Something for employers and retirement fund members to think about!
What is the best method of setting a target for emergency savings?
- Aim to save enough to cover your basic living needs for a year. It is the amount of money you need to live on that is important.
- You may also be able to earn extra money, such as by renting out a spare room.
- The amount you generate from budgeting correctly, and/or cutting spending; and/or earning more, could come to the six months savings of your monthly income. It is not a matter of replacing all your spending for a year. It is your spending “needs” you have to cover. One thing you should not get rid of is insurance, particularly life assurance in times of a Covid-19 pandemic.
- Don’t use your emergency savings for wants.
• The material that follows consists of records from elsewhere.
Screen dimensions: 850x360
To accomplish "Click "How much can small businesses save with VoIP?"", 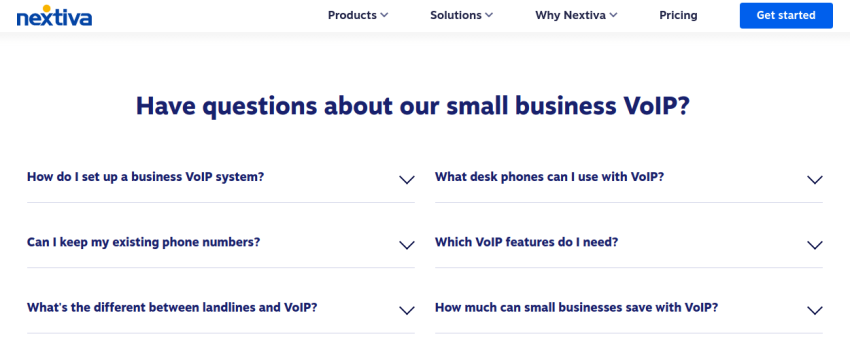I will 576,307.
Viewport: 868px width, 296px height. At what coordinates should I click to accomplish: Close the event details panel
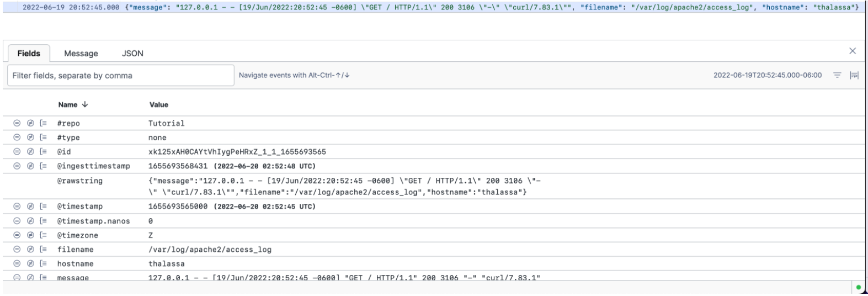(x=852, y=51)
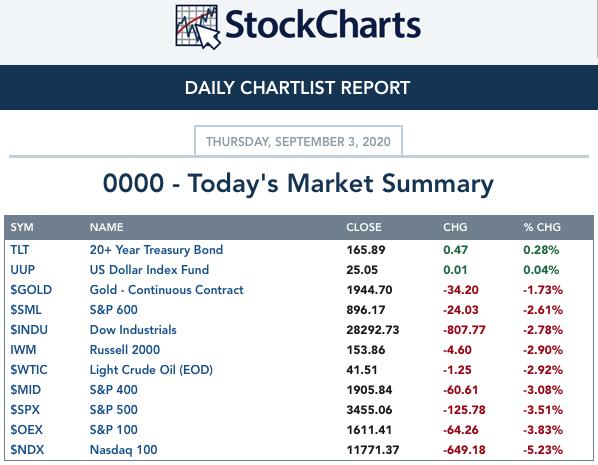Open Light Crude Oil (EOD) link
The image size is (598, 465).
click(151, 370)
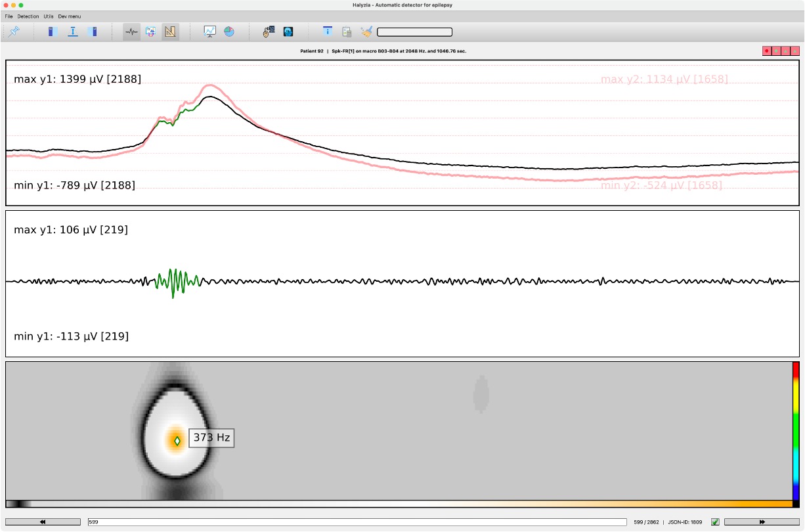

The money must be kept for things such as losing your job, being put on part-time, having to replace your car or something big in your home. If you spend the money make sure it keeps flowing back in through additional savings.
- You need to discipline yourself. The best way is to set up a stop or debit order to an emergency account. Pay yourself first before you find something else on which to spend your money.
- Don’t worry too much about the return you get. Probably one of the best is a bank money market fund, rather than a unit trust money market fund where costs will be higher. Do not worry about things such as long-term bank deposits where your money is tied up. BM/DM
Bruce Cameron, the semi-retired founding editor of Personal Finance of Independent Newspapers, over a number of weeks will look at the state of pensioners and retirement funds, which will highlight research undertaken by Alexander Forbes on retirement income in South Africa. Cameron and Wouter Fourie are co-authors of the best-selling book, The Ultimate Guide to Retirement in South Africa.